Romanian lawyer, model, and beauty queen

Georgiana Cătălina Popescu (born 24 December 1997) is a Romanian lawyer, model, and beauty queen. She gained recognition after being crowned Miss International Romania 2025 and previously represented Romania at the Miss Earth 2023 pageant.

== Early life and education ==
Popescu was born on 24 December 1997 in Pitești, Argeș County, Romania. She completed a bachelor's degree in law and public administration, followed by a master's degree in European Union law and environmental law from the University of Bucharest.

== Career ==

=== Miss Earth 2023 ===
Popescu began her pageantry career by competing in Miss Earth Romania 2023, where she campaigned for environmental preservation, focusing on deforestation. She represented Romania at Miss Earth 2023 in Ho Chi Minh City, Vietnam, competing against 84 other candidates.

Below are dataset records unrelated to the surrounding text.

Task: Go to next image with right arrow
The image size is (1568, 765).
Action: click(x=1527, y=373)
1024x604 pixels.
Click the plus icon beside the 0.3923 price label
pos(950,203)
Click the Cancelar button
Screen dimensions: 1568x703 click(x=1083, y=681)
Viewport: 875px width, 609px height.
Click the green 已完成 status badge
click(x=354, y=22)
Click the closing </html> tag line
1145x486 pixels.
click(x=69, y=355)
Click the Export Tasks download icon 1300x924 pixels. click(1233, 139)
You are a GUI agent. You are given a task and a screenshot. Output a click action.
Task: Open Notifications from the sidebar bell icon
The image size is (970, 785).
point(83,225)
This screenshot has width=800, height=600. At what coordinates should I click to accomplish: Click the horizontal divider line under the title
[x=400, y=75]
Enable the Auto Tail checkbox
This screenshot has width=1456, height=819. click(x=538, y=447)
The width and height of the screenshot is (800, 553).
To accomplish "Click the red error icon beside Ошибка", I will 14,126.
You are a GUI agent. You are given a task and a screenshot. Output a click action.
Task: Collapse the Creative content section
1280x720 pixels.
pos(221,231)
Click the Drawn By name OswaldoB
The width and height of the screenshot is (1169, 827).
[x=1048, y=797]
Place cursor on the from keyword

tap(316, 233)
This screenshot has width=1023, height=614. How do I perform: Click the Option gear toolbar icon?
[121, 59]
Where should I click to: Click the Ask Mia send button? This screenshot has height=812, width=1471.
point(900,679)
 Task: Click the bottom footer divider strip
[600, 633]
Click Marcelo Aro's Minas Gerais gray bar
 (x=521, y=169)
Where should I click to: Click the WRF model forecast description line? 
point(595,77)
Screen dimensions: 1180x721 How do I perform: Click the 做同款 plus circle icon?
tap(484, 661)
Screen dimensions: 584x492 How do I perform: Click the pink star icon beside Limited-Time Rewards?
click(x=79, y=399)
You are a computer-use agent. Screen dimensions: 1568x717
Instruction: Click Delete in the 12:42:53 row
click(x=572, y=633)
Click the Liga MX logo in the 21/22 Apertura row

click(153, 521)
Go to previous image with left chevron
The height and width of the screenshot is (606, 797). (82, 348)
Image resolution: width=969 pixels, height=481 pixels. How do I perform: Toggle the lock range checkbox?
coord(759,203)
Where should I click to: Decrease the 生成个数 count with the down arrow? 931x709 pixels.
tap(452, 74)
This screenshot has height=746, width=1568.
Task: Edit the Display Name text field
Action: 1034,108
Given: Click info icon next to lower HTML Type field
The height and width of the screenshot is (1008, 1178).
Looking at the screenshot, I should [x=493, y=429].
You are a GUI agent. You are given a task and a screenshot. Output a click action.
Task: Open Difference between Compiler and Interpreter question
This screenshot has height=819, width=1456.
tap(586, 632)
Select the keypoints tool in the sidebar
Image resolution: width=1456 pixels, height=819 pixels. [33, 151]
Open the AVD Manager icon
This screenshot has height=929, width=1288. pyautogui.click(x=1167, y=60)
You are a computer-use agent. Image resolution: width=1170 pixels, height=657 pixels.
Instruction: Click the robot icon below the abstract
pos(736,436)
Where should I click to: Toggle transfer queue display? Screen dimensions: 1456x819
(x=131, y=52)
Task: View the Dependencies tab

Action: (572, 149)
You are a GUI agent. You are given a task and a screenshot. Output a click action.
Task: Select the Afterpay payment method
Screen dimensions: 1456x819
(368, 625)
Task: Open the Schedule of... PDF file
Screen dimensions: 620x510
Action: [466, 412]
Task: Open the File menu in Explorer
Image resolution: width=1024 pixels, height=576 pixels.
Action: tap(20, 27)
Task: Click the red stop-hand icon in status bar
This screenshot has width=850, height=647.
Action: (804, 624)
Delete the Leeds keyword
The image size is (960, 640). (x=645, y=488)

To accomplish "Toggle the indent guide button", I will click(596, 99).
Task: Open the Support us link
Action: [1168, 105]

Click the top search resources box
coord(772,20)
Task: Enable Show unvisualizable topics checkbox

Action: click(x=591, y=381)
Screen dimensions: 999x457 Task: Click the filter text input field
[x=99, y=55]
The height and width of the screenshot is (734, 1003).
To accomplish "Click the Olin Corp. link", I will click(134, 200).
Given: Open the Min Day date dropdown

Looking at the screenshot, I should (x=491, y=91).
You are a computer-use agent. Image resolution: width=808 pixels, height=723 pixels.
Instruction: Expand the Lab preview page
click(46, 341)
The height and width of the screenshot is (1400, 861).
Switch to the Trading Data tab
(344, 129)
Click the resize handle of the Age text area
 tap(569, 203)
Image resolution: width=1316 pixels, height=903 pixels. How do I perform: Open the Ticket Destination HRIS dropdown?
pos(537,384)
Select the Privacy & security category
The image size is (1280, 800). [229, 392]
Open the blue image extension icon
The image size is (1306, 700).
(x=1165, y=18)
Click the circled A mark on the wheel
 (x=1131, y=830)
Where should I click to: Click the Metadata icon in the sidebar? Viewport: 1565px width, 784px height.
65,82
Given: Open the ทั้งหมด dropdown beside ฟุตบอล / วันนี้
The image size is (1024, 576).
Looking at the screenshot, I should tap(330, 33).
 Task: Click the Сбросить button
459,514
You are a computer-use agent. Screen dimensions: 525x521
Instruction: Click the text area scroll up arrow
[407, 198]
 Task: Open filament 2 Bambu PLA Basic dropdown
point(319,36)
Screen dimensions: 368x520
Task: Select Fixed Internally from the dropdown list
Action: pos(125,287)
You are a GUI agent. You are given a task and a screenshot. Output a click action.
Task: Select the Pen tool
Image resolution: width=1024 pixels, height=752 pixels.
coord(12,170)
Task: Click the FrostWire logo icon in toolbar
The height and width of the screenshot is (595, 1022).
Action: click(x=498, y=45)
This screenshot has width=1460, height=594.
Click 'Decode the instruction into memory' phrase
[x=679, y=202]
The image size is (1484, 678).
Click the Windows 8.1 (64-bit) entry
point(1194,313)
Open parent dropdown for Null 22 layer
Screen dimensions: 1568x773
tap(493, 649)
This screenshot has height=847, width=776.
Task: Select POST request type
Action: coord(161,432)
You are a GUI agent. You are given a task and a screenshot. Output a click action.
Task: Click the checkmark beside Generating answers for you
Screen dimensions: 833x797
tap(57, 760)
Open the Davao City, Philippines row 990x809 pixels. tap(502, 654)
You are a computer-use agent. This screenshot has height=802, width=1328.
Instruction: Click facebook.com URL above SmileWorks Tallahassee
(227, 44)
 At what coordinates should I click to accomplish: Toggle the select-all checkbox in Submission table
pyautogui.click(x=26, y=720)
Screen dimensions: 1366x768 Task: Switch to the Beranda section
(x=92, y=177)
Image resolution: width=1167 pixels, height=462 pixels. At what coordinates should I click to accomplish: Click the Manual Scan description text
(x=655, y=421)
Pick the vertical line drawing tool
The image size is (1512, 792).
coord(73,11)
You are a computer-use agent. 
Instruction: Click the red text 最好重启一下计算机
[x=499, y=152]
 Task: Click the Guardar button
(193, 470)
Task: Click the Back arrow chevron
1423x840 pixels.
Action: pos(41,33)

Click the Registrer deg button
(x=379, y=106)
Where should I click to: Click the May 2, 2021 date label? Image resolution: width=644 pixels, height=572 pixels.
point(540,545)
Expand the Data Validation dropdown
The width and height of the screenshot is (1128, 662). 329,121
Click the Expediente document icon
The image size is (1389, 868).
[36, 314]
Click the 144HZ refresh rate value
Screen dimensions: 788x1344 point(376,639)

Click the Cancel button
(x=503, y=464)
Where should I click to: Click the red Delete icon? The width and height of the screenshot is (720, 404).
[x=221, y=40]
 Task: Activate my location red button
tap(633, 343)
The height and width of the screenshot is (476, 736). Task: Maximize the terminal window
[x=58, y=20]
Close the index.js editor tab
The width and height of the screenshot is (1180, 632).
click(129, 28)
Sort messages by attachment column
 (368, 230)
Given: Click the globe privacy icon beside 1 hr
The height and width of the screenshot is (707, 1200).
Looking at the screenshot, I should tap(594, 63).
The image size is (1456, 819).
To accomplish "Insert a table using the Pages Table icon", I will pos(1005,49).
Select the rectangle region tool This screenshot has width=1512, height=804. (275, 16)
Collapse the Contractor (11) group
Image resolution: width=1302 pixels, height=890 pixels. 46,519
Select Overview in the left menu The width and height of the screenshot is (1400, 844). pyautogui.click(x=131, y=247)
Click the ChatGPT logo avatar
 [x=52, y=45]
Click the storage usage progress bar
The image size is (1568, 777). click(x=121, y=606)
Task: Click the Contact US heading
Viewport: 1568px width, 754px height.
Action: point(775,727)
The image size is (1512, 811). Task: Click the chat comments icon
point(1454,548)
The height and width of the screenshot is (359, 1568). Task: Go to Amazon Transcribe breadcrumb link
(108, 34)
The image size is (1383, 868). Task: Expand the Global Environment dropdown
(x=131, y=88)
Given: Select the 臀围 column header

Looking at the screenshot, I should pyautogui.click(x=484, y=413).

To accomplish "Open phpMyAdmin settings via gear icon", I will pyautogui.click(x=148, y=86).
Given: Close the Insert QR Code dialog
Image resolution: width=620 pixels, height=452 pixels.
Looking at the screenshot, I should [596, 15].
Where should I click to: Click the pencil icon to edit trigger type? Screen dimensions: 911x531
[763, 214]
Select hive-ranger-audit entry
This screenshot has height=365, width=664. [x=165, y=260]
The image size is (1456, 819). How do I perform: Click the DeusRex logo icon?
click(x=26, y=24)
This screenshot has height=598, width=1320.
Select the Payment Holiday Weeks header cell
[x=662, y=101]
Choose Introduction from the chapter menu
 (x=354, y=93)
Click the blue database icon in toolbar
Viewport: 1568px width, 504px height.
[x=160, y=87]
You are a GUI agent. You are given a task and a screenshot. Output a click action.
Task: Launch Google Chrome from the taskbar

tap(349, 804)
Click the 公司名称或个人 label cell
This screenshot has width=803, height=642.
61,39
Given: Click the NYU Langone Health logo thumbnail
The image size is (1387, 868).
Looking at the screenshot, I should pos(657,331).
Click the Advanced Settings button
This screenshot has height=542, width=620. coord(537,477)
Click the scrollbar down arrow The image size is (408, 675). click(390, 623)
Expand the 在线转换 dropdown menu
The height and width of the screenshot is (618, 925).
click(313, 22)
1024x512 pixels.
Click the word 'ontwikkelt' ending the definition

=== Beauty of Ghana project (2024) ===
In 2024, she participated in the international project Beauty of Ghana, a collaboration between her organization in Romania and local partners in Africa, where she was involved in activities related to sustainability, environmental protection, and cultural tourism.

=== Miss International 2025 ===
On 18 June 2025, Popescu was crowned Miss International Romania 2025 at Aristocrat Events Hall in Bucharest. She is set to represent Romania at the Miss International 2025 pageant in Tokyo, Japan, scheduled for 27 November 2025.